Caspani. Ringraziamo Erna per la sua testimonianza, che si aggiunge a quella di Franz e Franziska, e che ci ricorda che la strada verso la santità è per tutti; il quotidiano può diventare eroico per ciascuno di noi. Questa è, in fondo, l’aspirazione che ci ha condotto a fare questa mostra. Quindi, auguriamo a chi non l’ha ancora vista di andare a vederla, e a chi l’ha già vista di approfondire magari ciò che ha visto, prendendo anche il catalogo che arricchisce con ulteriori contenuti ciò che non si è potuto esporre nei pannelli, e che ovviamente non può essere documentato pienamente. Come i libri che ho citato prima. Ci tengo a ricordare, sinceramente, tutti gli amici che hanno collaborato a costruire questa mostra: il regista Giovanni Boscolo, che ha realizzato quei video molto belli, alcuni tratti dal film di Malick. Abbiamo fatto fatica, ma siamo riusciti a ottenere i diritti per raccogliere alcuni frammenti, e lui li ha saputi compaginare molto bene. Poi, oltre a me, ci sono Giorgio Cavalli, Giuseppe Emmolo, detto Pippo dagli amici, Luca Frigerio, sua moglie Rachele, Samuele Sanvito, Don Emanuele Silanos, e il professor Danilo Zardin, che vi ricordo cura anche la mostra sui giubilei e che vi invito a visitare, perché è molto bella e molto viva, anche questa con il taglio di testimonianza che abbiamo voluto dare a questo nostro incontro.
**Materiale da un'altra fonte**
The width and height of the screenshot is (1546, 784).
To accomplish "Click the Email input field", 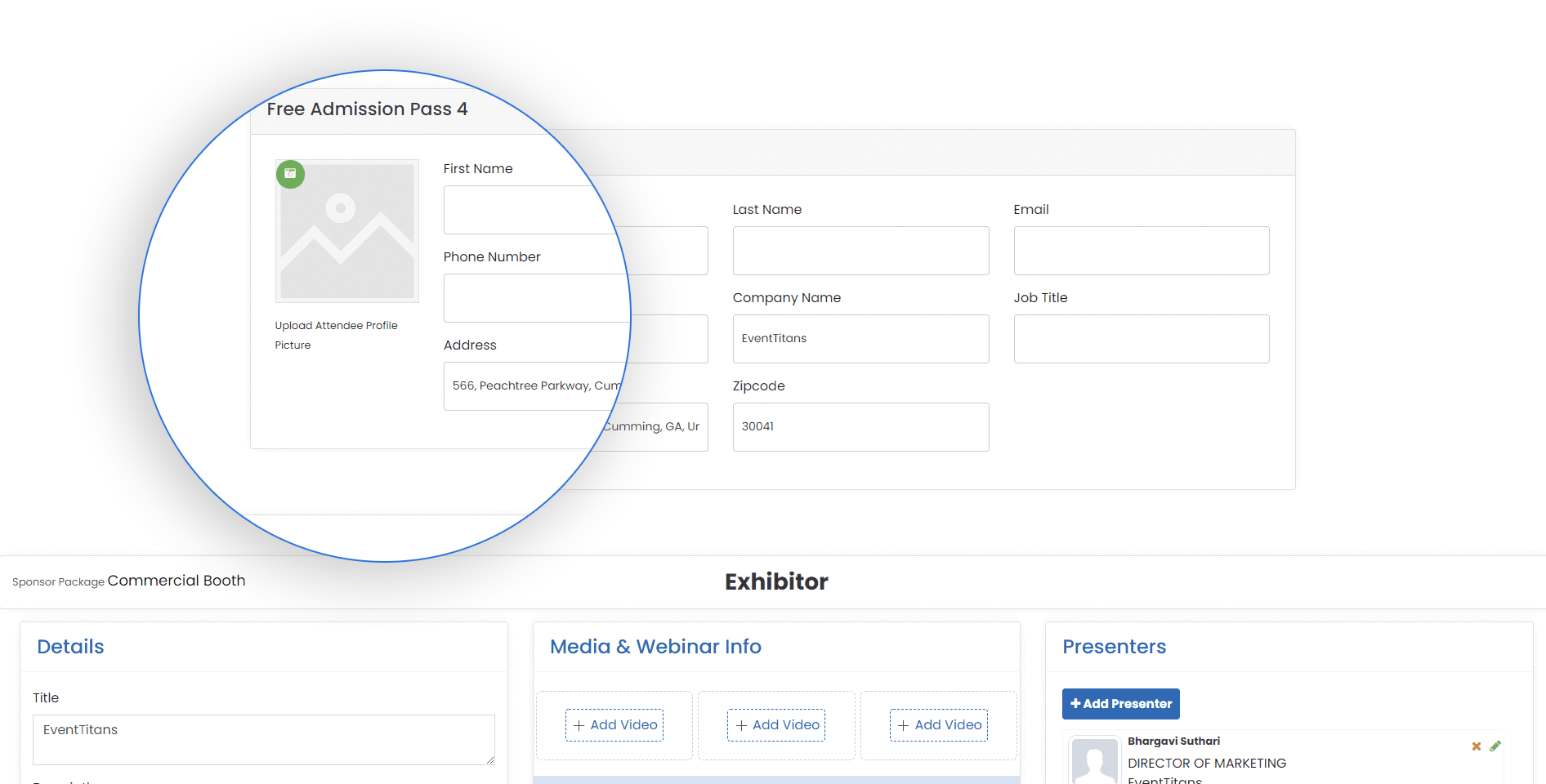I will tap(1141, 251).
Per concludere, due brevissimi avvisi: il primo è che siamo ospiti, come notate, del Ministero degli Affari Esteri, e vi invito quindi a visitare il Padiglione degli Affari Esteri, che documenta anche l’impegno cooperativo dell’Italia. È una realtà preziosa e anch’essa poco conosciuta. E l’ultima cosa, vi ricordo che il Meeting va avanti perché ciascuno di noi contribuisce in qualche modo al Meeting. E vi ricordo che la forma più semplice ed elementare è il “Dona Ora”, che è facilmente raggiungibile in tanti angoli del Meeting. Grazie ancora per la vostra partecipazione e buon Meeting!.